Texte extrait:
- - - - - - -

Batelier

 
 
La vie de marinier https://sites.google.com/site/patrimoinedeleau/home/le-metier-de-marinier

La plupart du temps, on ne devient pas batelier, on nait batelier. Dès l’âge de 5 ans, les enfants apprennent à naviguer sous la surveillance attentive de leurs parents. Pour devenir batelier, il faut un CAP et une expérience de la navigation, souvent avec les parents. C’est également fréquent que leur première péniche soit payée par les parents. Le marinier gagne peu malgré le nombre d’heures travaillées. De plus, les bateliers doivent verser une cotisation obligatoire. Il faut avoir le goût du voyage, de l’indépendance et de la liberté... Ce sont, en quelque sorte des « gens du voyage).

- - - - - - -

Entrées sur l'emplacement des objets
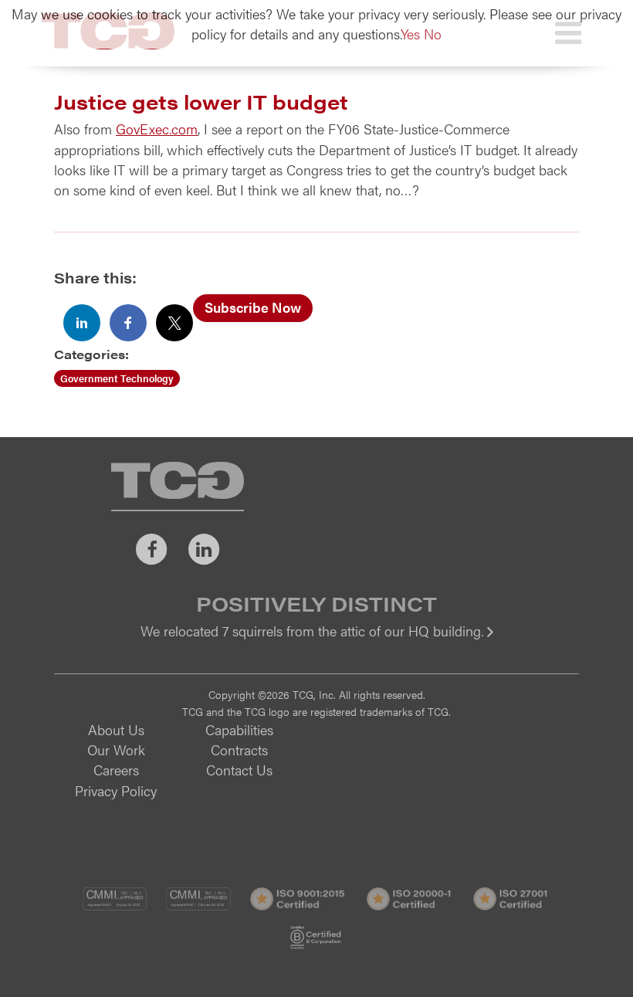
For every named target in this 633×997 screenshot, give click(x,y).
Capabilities (239, 729)
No (433, 33)
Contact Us (239, 769)
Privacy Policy (116, 790)
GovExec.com (157, 128)
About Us (116, 729)
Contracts (239, 749)
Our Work (116, 749)
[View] (316, 641)
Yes (410, 33)
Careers (116, 769)
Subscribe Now (253, 307)
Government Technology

- - - - - - -

La tâche:
Résumez en deux phrases, s'il vous plaît, le texte sur le métier de batelier.

Résultat de la tâche:
Le plus souvent, on naît batelier : les enfants apprennent à naviguer dès 5 ans sous la surveillance de leurs parents, et il faut un CAP ainsi qu'une expérience de la navigation pour exercer ce métier. Le marinier gagne peu malgré le nombre d'heures travaillées, doit verser une cotisation obligatoire et doit avoir le goût du voyage, de l'indépendance et de la liberté.